## Task brief
Take the data below and write it out exactly, except for the pictures.

## Input for this task
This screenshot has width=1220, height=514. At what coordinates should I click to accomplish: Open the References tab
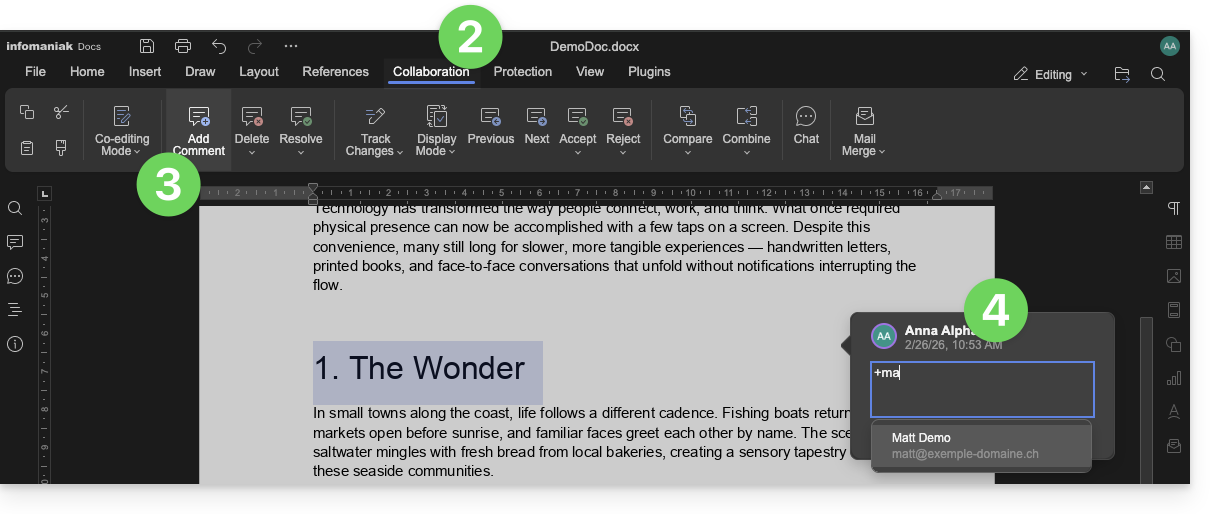click(335, 72)
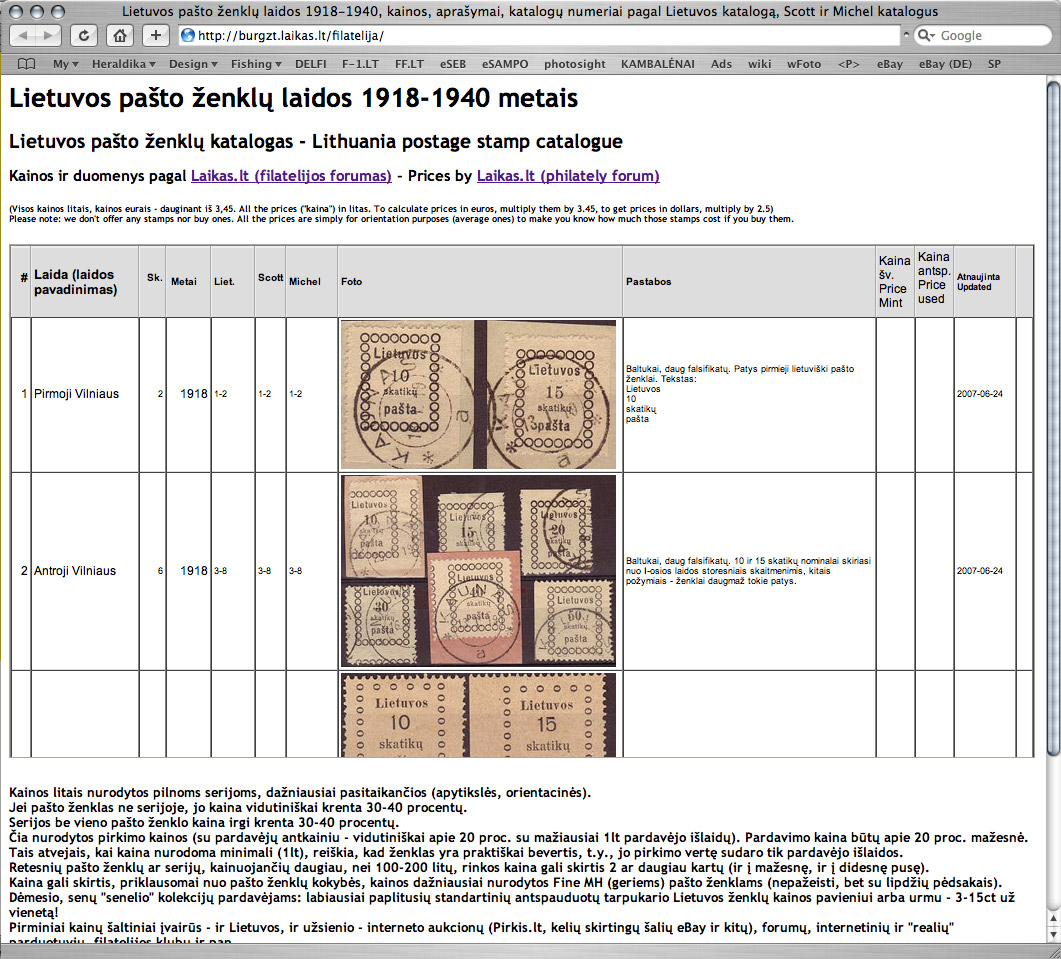Open the bookmarks book icon
The width and height of the screenshot is (1061, 959).
point(26,64)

## Exercise answer
This screenshot has width=1220, height=514. At what coordinates should I click to accomplish: Open the References tab
click(335, 72)
Open the bookmarks book icon
The width and height of the screenshot is (1061, 959).
point(26,64)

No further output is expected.